Tuesday, August 9, 2011
S&P downgrades US debt yet Treasuries soar?
So S&P downgrades our debt rating, and US Treasuries are what we sell to finance our debt, so one might assume the downgrade was a statement on our ability to pay on the debt held by those invested in Treasuries? No, that would be too sensible. Yes, the stock market crashed again yesterday but there was a heavy influx of investment into Treasuries, not out of them. It is still the safest and most trusted bet in the marketplace, investing in the US's ability to pay on its debt. So what then is the downgrade all about if not that? Is S&P credible to judge on something that is not about the actual debt? Or even a credible rating agency at all, given their AAA rating of the toxic mortage-backed securities that caused the last crash? And why the market crash and simultaneous investment into US debt?
Recall that S&P was one of the rating agencies that gave an AAA rating to the junk that caused the meltdown. And why did they do so? A Senate committee found that they were pressured by the very companies that sold the crap, like Goldman Sachs. S&P even said this junk was “as safe as government bonds.” (All the more ironic given the debt downgrade.) Granted there is little doubt the likes of Goldman and the other banks that did the pressuring lied through their teeth about the junk but it was S&P’s responsibility to verify what they were told and to rate it accordingly. They did not do their due diligence through corruption and it is their rating that should be on the line here.
S&P did get something right when they said it was due to “brinkmanship and lack of certainty in Congress.” And that is because the debt deal that finally passed was inadequate, and it was inadequate because the Tea Party freshman refused to budge one inch on a sensible, comprehensive debt reduction plan that would include generating revenue and/or raising taxes. There was a plan that would have likely avoided the downgrade, Obama's “grand bargain.” It would have reduced the debt by $4 trillion, with cuts in Medicare, Medicaid and social security but also including some tax increases. But the offer was rejected by Speaker Boehner due to the Tea Part refusal to raise taxes at all. We ended up with the deal in which Boehner bragged he got 98% of what he wanted, a deal that S&P lost all confidence in.

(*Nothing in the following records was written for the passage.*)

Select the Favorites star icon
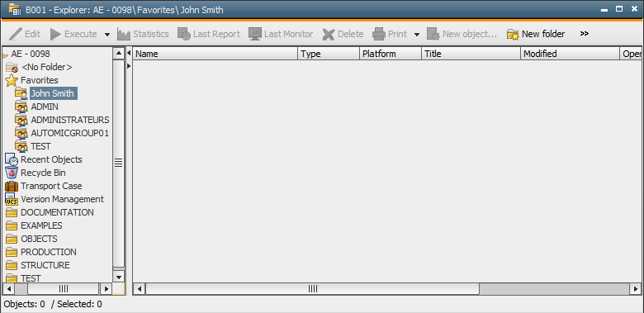The height and width of the screenshot is (313, 644). pos(12,80)
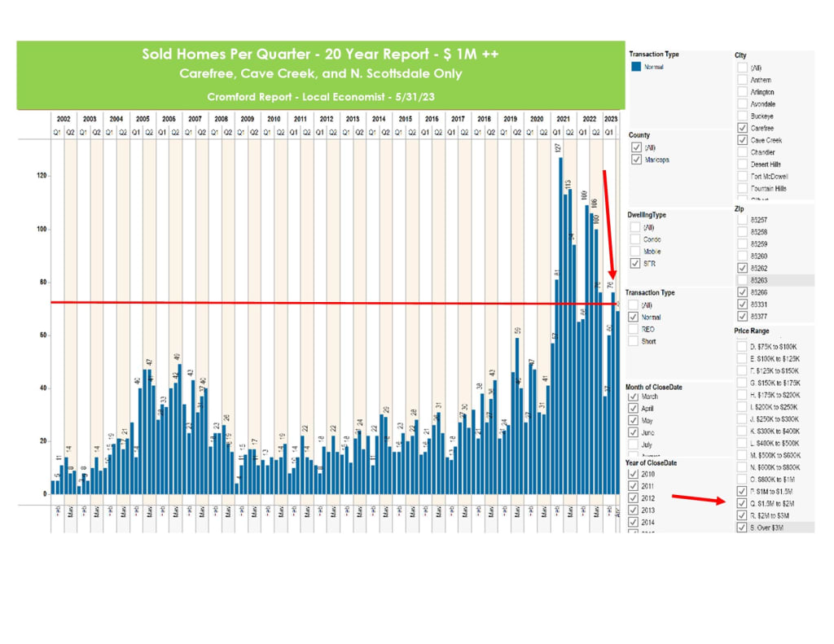Deselect Cave Creek in the City filter

point(742,140)
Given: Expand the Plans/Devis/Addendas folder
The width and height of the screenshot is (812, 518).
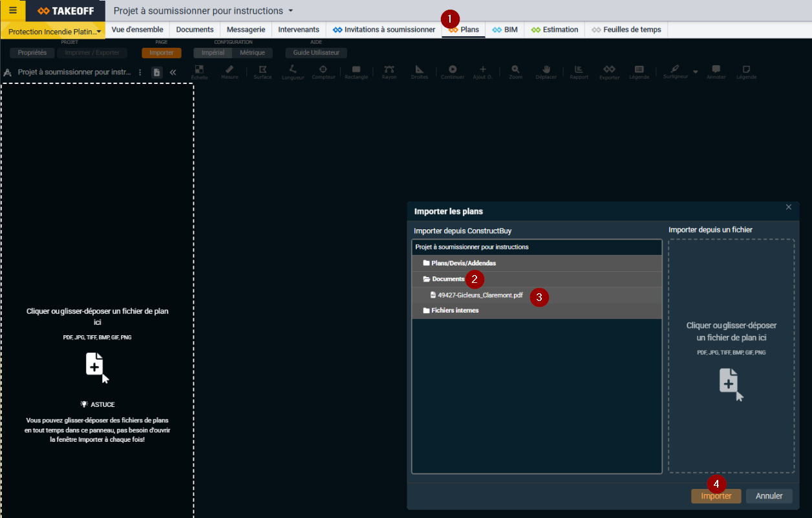Looking at the screenshot, I should tap(463, 264).
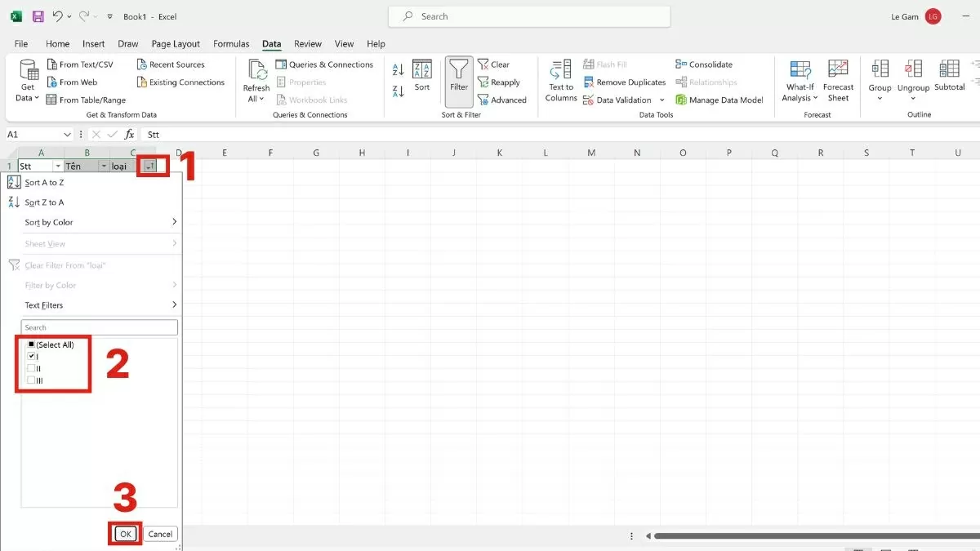Click the Remove Duplicates icon

point(589,82)
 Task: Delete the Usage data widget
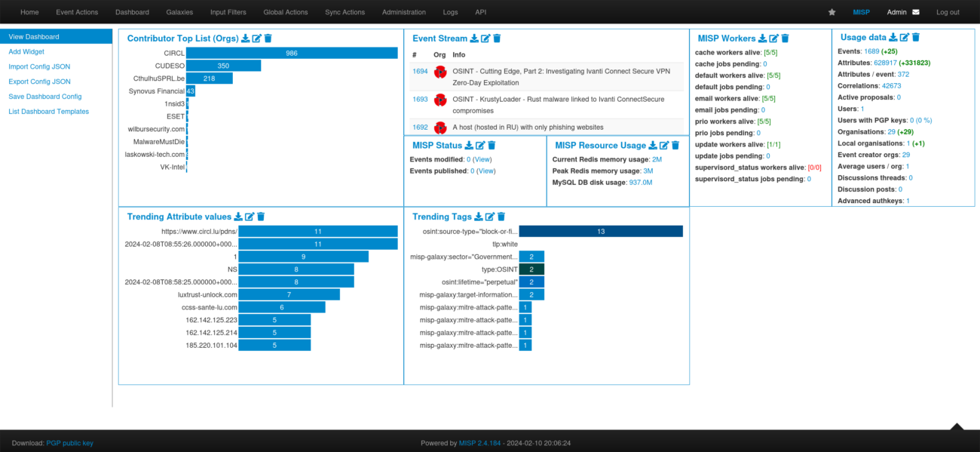tap(915, 36)
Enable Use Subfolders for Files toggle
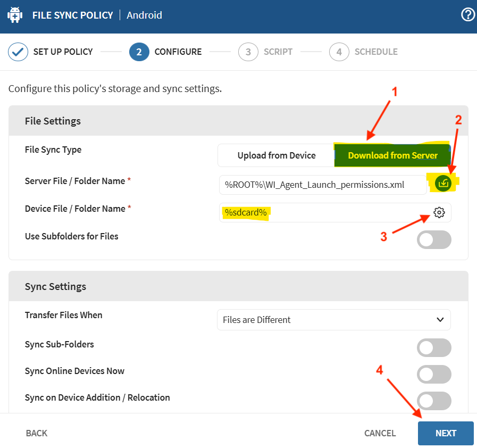The width and height of the screenshot is (477, 448). coord(434,240)
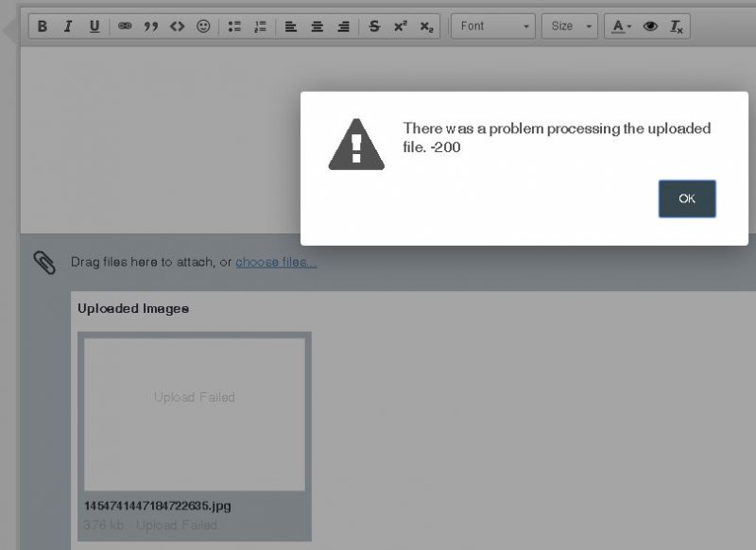Select the failed upload image thumbnail
Image resolution: width=756 pixels, height=550 pixels.
195,415
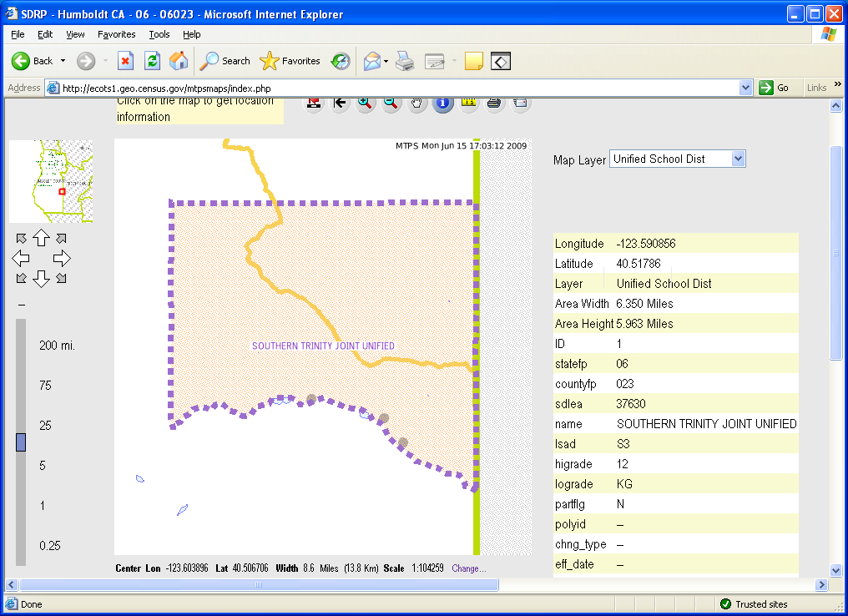The image size is (848, 616).
Task: Click the map print icon
Action: point(494,103)
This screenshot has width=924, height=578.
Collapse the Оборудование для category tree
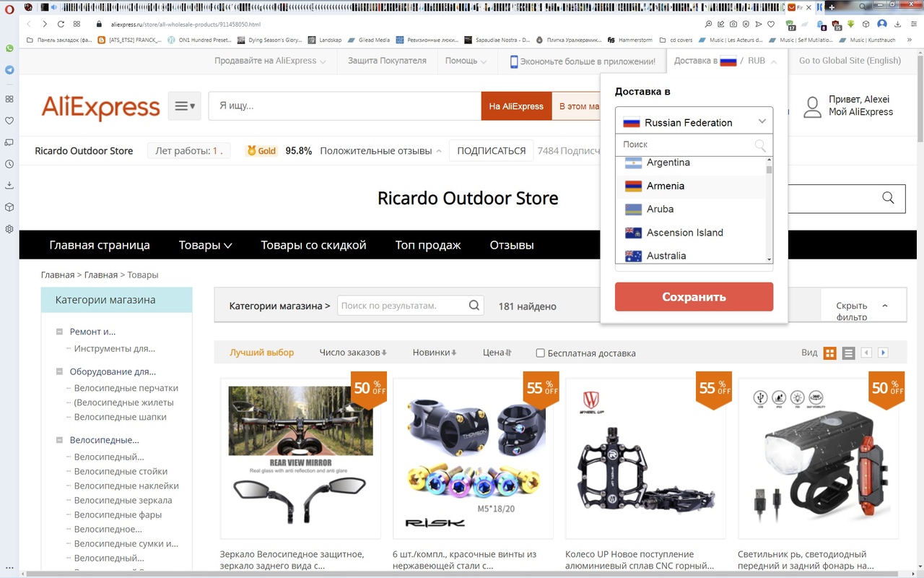pyautogui.click(x=60, y=372)
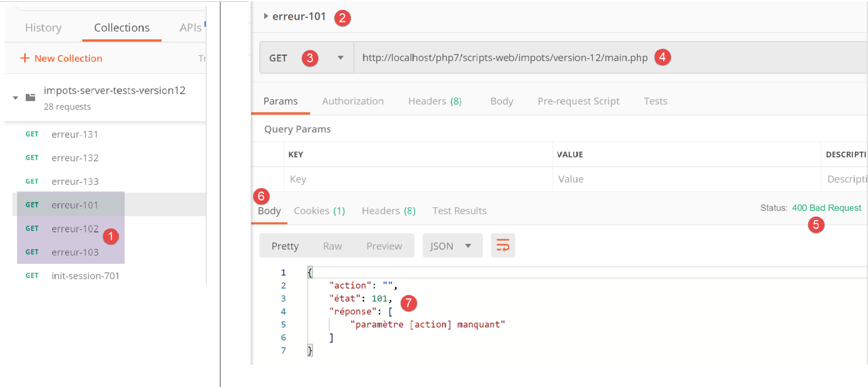
Task: Open the Authorization tab
Action: [x=353, y=101]
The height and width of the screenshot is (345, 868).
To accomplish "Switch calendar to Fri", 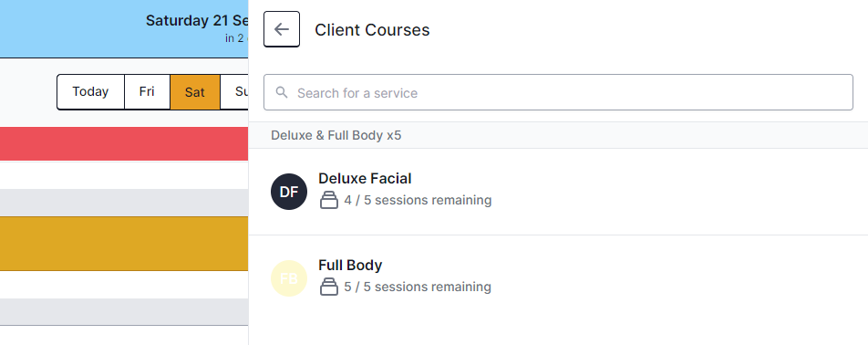I will [148, 92].
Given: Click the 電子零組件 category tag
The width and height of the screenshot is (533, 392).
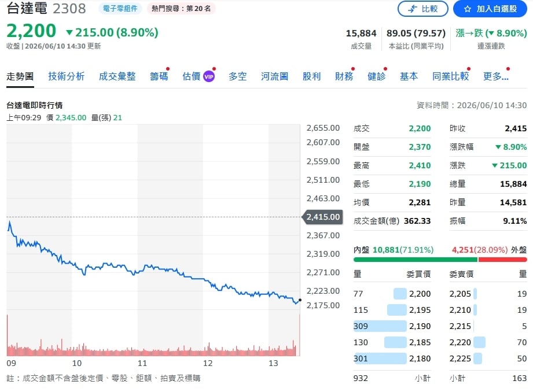Looking at the screenshot, I should (x=120, y=9).
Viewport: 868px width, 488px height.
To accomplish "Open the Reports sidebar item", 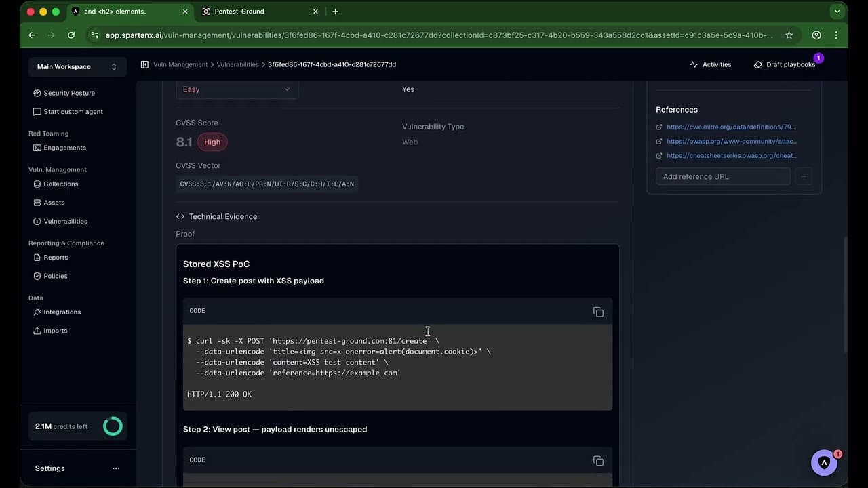I will 56,258.
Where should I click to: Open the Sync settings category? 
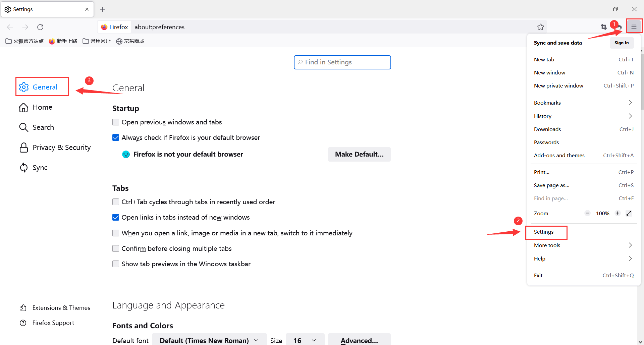pyautogui.click(x=40, y=168)
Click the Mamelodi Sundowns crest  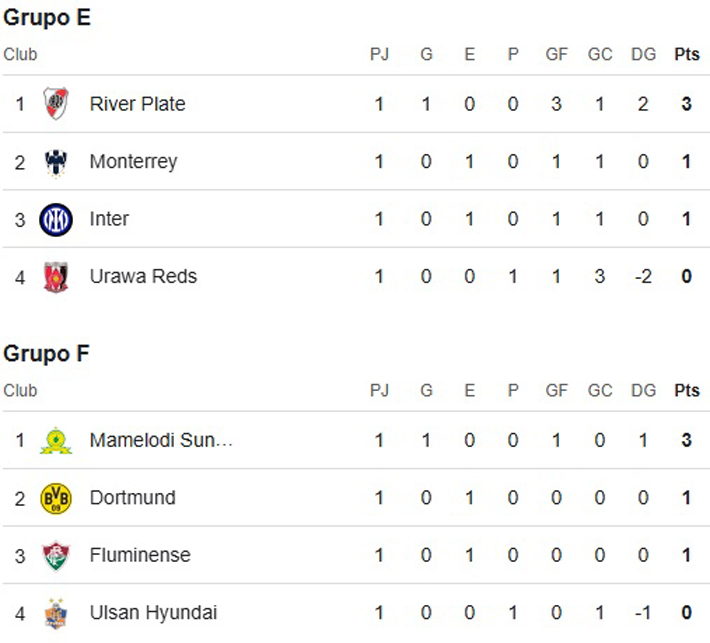(56, 440)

So why then the market crash? The markets too have lost confidence in the government's valid and necessary function to kick-start a lagging economy. And how do they do that? Not by cutting spending only but by also by increasing revenue and actually investing (aka spending) on the right things, like infrastructure projects and education. (See Robert Reich's advice as only 1 example of dozens on this.) With revenue and right spending off the table in a balanced approach there is simply no way the economy will reverse its negative trend. So investors are pulling out of markets and investing in the one thing that was supposed to be downgraded, US Treasuries. Go figure.